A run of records
==========

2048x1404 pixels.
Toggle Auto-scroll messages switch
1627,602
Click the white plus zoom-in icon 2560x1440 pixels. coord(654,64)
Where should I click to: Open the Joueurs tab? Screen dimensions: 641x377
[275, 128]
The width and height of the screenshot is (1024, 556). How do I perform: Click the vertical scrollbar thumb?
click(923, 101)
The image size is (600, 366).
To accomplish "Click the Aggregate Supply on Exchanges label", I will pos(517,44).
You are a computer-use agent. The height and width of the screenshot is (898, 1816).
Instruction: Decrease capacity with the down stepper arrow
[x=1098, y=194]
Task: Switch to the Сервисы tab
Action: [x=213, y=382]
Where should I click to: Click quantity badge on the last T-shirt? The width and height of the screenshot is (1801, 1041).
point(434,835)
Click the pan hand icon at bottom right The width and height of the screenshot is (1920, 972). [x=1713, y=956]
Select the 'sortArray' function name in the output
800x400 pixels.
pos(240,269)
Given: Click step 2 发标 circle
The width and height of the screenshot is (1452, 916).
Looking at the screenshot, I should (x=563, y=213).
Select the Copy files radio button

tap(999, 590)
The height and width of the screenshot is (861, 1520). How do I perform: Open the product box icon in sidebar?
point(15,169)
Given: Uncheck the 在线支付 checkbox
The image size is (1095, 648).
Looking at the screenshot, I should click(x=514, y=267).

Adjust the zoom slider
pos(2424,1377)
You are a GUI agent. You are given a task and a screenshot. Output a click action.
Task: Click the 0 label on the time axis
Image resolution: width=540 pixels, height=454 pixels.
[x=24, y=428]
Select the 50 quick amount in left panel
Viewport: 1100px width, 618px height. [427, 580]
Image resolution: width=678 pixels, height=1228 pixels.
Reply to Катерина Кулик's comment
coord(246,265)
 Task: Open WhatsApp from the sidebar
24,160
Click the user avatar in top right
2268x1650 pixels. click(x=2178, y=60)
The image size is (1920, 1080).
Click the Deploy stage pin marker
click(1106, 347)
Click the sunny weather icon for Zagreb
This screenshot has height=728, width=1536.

==========

= EXERCISE INSTRUCTIONS =
Gather every line from the entries above that contains the word "icon", and copy each such line in full.

= WORKED SOLUTION =
Click the white plus zoom-in icon 2560x1440 pixels. coord(654,64)
Click the pan hand icon at bottom right The width and height of the screenshot is (1920, 972). [x=1713, y=956]
The height and width of the screenshot is (861, 1520). How do I perform: Open the product box icon in sidebar?
Click the sunny weather icon for Zagreb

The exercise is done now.